Story Published:
Sep 15, 2006 at 2:16 PM PDT
Story Updated:
Aug 31, 2006 at 8:56 AM PDT
SEATTLE - Under the subject line on the e-mail, a question from a viewer!
I knew Lori's question wasn't rhetorical. It's a question that deserves an answer!
It begins 'Why?'
"Why does a two year old boy have to have 17 brain surgeries just to stay alive?" That boy is Noah. Lori Poliski wanted me to know about him, and about her own son, who has had four brain surgeries.
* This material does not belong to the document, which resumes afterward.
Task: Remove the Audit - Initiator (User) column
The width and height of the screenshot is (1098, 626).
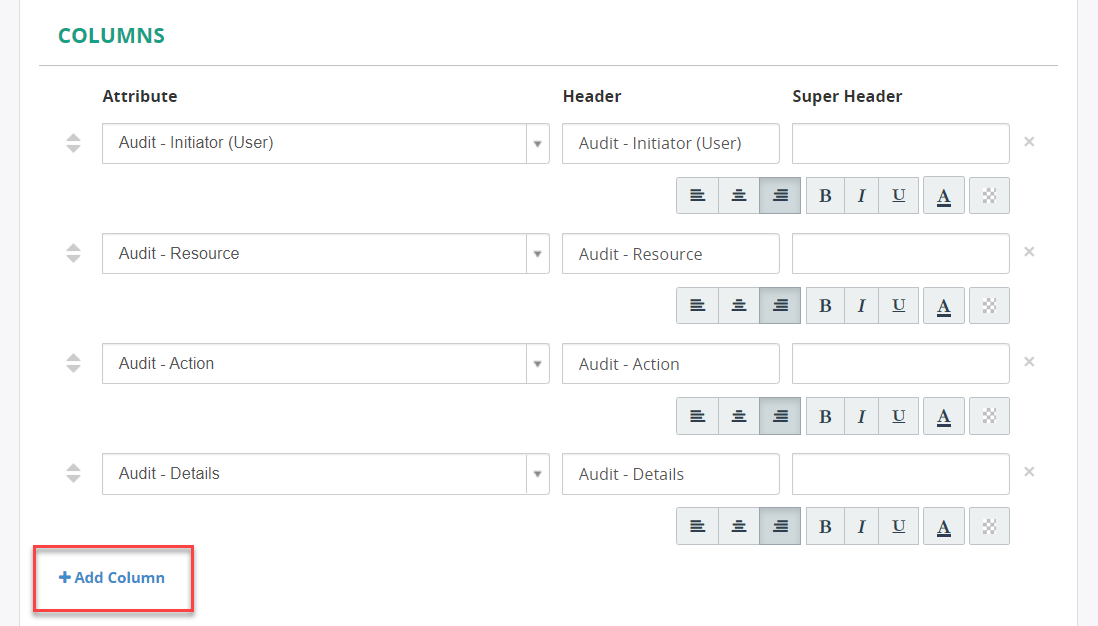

William is 20 months old. He can't walk yet. He may never walk she tells me, because of what's happening in his brain. You might know it as 'water on the brain.' It's a condition known as hydrocephalus, a neurological condition.
"It means that the 'water tanks' in their brains are big," says William's doctor Tony Avellino, a neurosurgeon at Seattle's Children's Hospital. Dr. Avellino has an answer to Lori's question, why so many surgeries?'
The shunt valve he was holding in his hand offers part of an answer. Shunt valves are surgically implanted into the brain to drain the fluid.
"We do have a treatment but shunts are like used cars. They actually break down," says Dr. Avellino. That's why many times so many surgeries are needed. Some children might have to have two or three repairs. "Other kids, 30 or 40!" says Dr. Avellino.
It's not what any mother with a child who has hydrocephalus wants to hear. But there is hope. "They cut open my head," says Sherman Alexie, filmmaker and author.
Alexie wants mothers to know there is hope. After all, he spent his first seven years of life in and out of hospitals with seizures. And now?
"I'm a success story," Alexie says. The filmmaker plans on producing a documentary about hydrocephalus. "I'm fine now," Alexie insists.
Hopefully one day soon we'll be able to say that about the boy who's had 17 brain surgeries. Noah and William. "He's lucky to be here."
We're lucky to have him," says his mother Lori.
Children's Hospital in Seattle just approved $1.5 million for hydrocephalus research. That's considerable considering what Lori Poliski tells us: "The government gives just $600,000 a year for this condition compared to $300 million for diabetes research!"